What a pithy response…LOL So, you refute that by remaining a transferred State employee, her pension is not enhanced? You need a clue, my dear hiker.
Good riddance……..
to you.
I am worried that FirstWind is playing their games and pro windsprawl plants will take over the LURC board before they give the final denial for the Bowers project which would demolish the Downeast Lakes region. FirstWind go away and take Dylan Voorhees with you.
I cannot understand why anyone would be critical of LURC. It is a democratic process where everyone in our State has a voice and the Commissioners make the decision. LURC is not a biased group of people. It seeks to do nothing more than regulate in an orderly way, and in accordance with the statutes, the development of what happens in unorganized territories.
That is crap…. LURC is a group of folks given wide latitude and little oversight from the Legislature. They sometimes make up their own rules as they go along. Too much power which is why folks in small towns resent them.
Small town people resent them because they resent anything imposed on them from outside. If the small towns don’t want LURC oversight, they need to man up, organize, and do their own local planning and zoning regulation. But that means spending money to pay a CEO, and writing local ordinances, and having a Zoning Board of Appeals, and all the stuff that goes along with it. If they took the time to educate themselves about the importance of planning and resource protection, they wouldn’t object at all to the great deal they have been getting under LURC. But ignorant people who want to build ten feet from a lake, or in a wetland, or without erosion controls, or any of a thousand other inappropriate things, just don’t want to hear it.

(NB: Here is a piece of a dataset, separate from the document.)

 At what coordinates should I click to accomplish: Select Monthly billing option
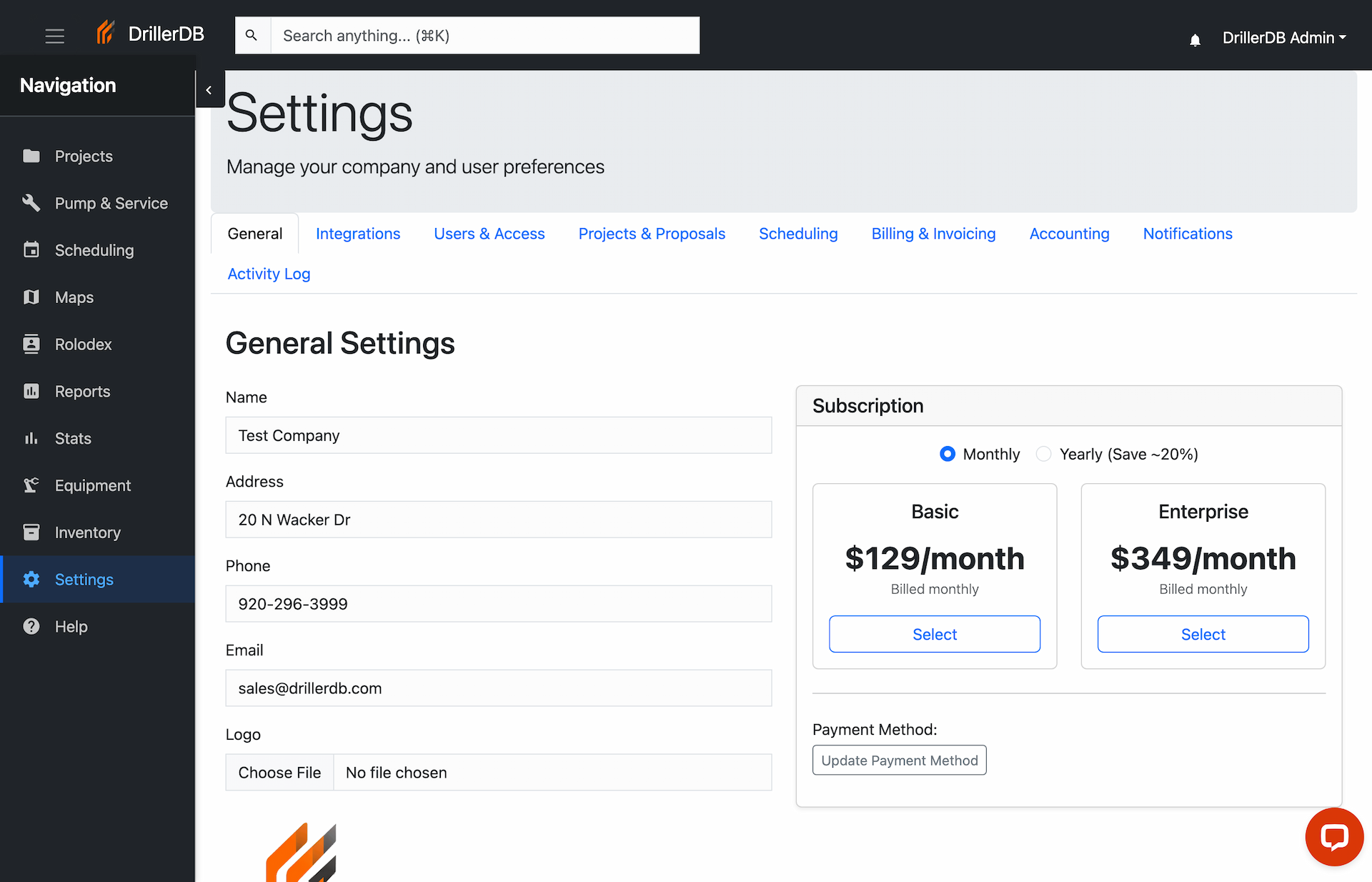click(x=948, y=454)
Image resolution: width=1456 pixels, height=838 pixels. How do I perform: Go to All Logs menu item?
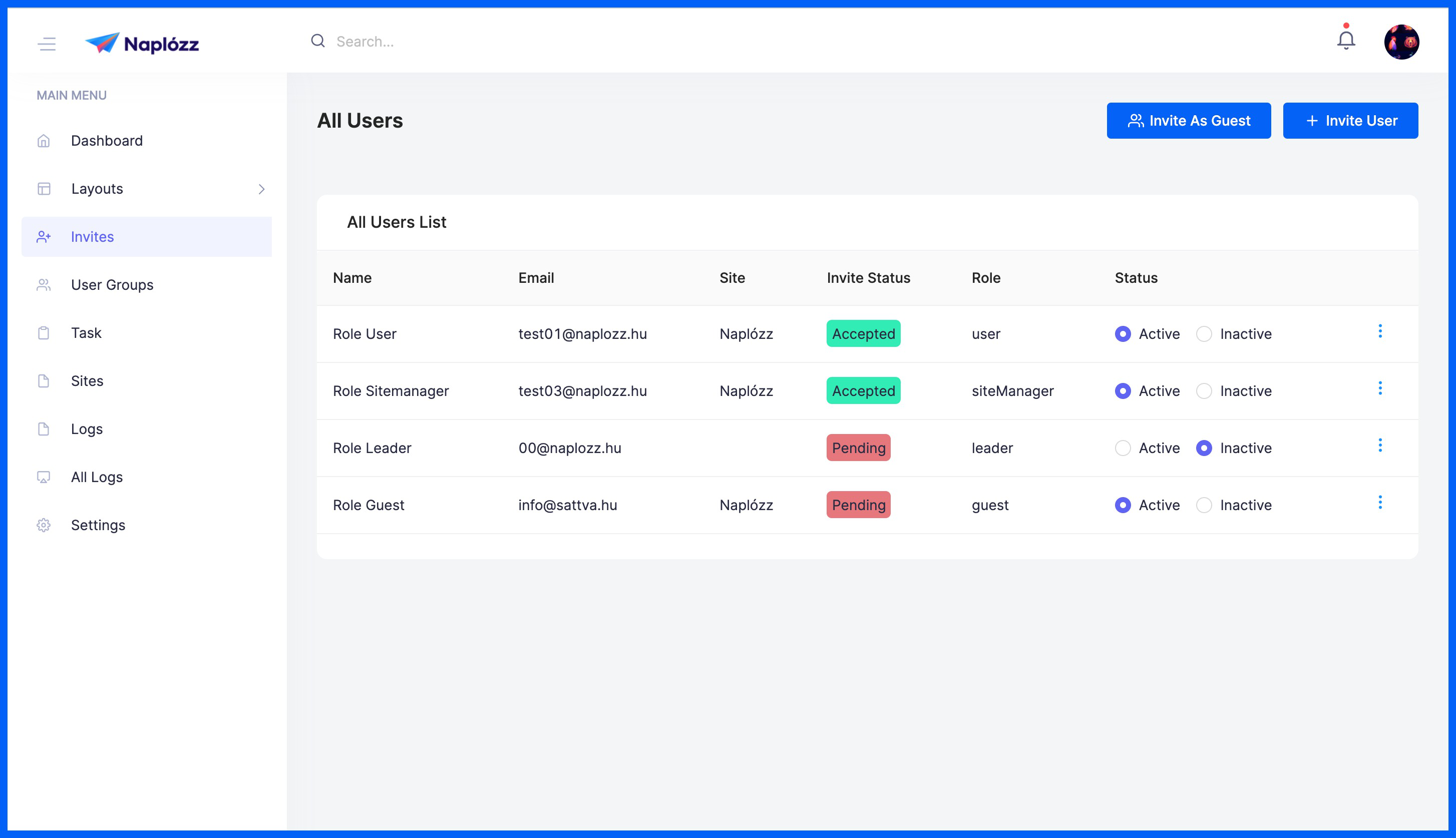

I will not forget the the illegal process that took place when first wind came in and manipulated Balducci’s administration into getting projects bypassed through the normal course of proposal. Is this still happening? look around you. Is it going to take another course? I do not think so, there is too much greed. Gov.Lepage prove me wrong? The politicians can call it progress, or for the good of the people but we all know wind development hasn’t done a damn thing for my wallet but has destroyed the beauty We once had on the landscape. The states and feds call it unorganized territory I call it our forest land, (Leave it alone) The governments are desperate I get it But if you really are serious about the energy crisis, the economy,the atmosphere then lets push through the National Bullet Monorail System that can and will create Electricity as good folks ride, It will not pollute the air we breath,and will create 10s of thousands of jobs nation wide. When the political word steps on board to this Idea then we all will have our answer. “Washington post comment”: We build it in Maine we sell it to Canada, We build it in NH then we sell it to Vermont we build them in Vt we sell it to NY, sounds like corporate to me and it’s really getting me dizzy. The only real working Turbine is the one in my own back yard I know because it’s mine and it’s not Corporations,nor Government that controls it.————- Got Vision!